---------- DATASET RECORDS ----------
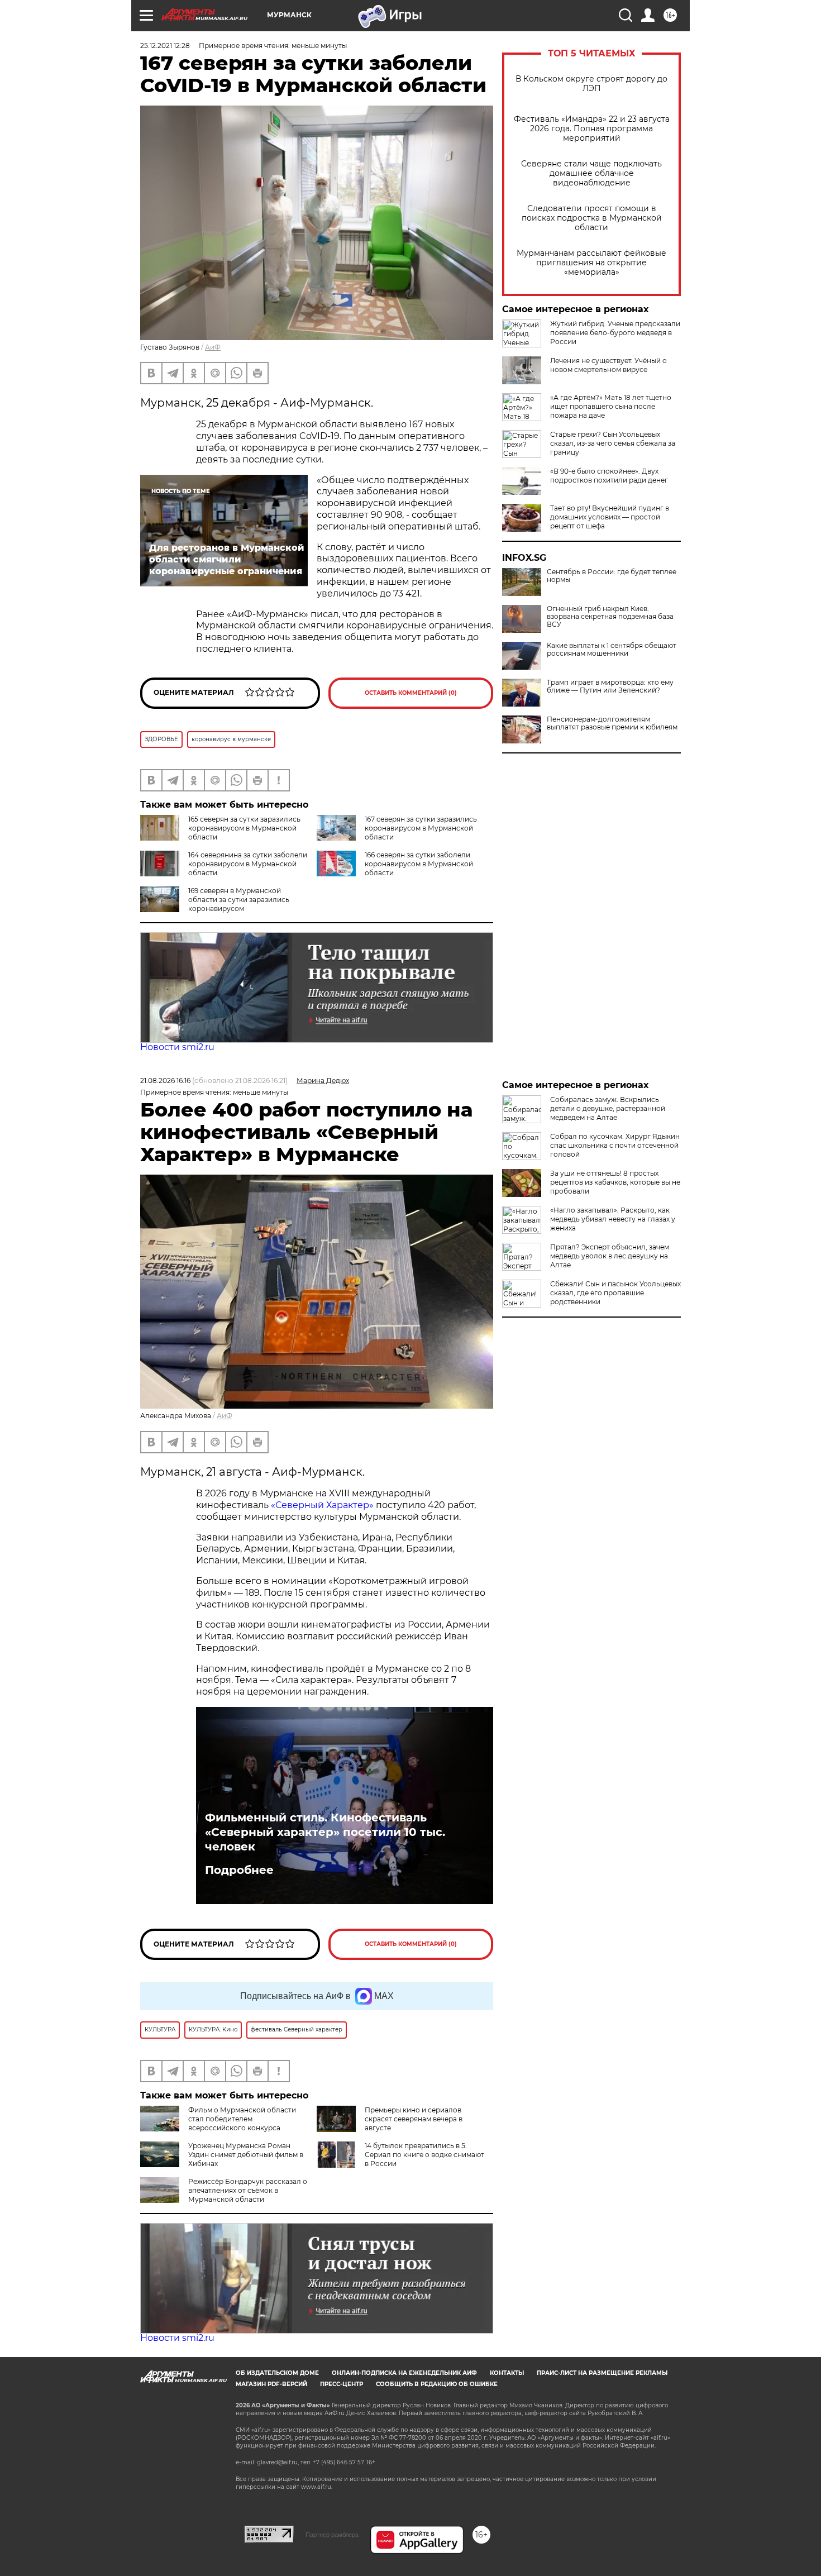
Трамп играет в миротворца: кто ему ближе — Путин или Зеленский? (610, 686)
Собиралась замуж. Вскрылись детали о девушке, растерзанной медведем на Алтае (607, 1108)
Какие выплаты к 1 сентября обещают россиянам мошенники (611, 649)
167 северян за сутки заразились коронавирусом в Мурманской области (421, 828)
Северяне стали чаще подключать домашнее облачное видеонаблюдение (591, 173)
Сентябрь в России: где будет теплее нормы (611, 576)
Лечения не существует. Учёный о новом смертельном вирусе (608, 365)
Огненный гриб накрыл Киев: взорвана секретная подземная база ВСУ (610, 616)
----------
Repeat the line that contains "Северяне стали чаще", then every line after it until the records end, with nothing added.

## EXERCISE ANSWER
Северяне стали чаще подключать домашнее облачное видеонаблюдение (591, 173)
Сентябрь в России: где будет теплее нормы (611, 576)
Лечения не существует. Учёный о новом смертельном вирусе (608, 365)
Огненный гриб накрыл Киев: взорвана секретная подземная база ВСУ (610, 616)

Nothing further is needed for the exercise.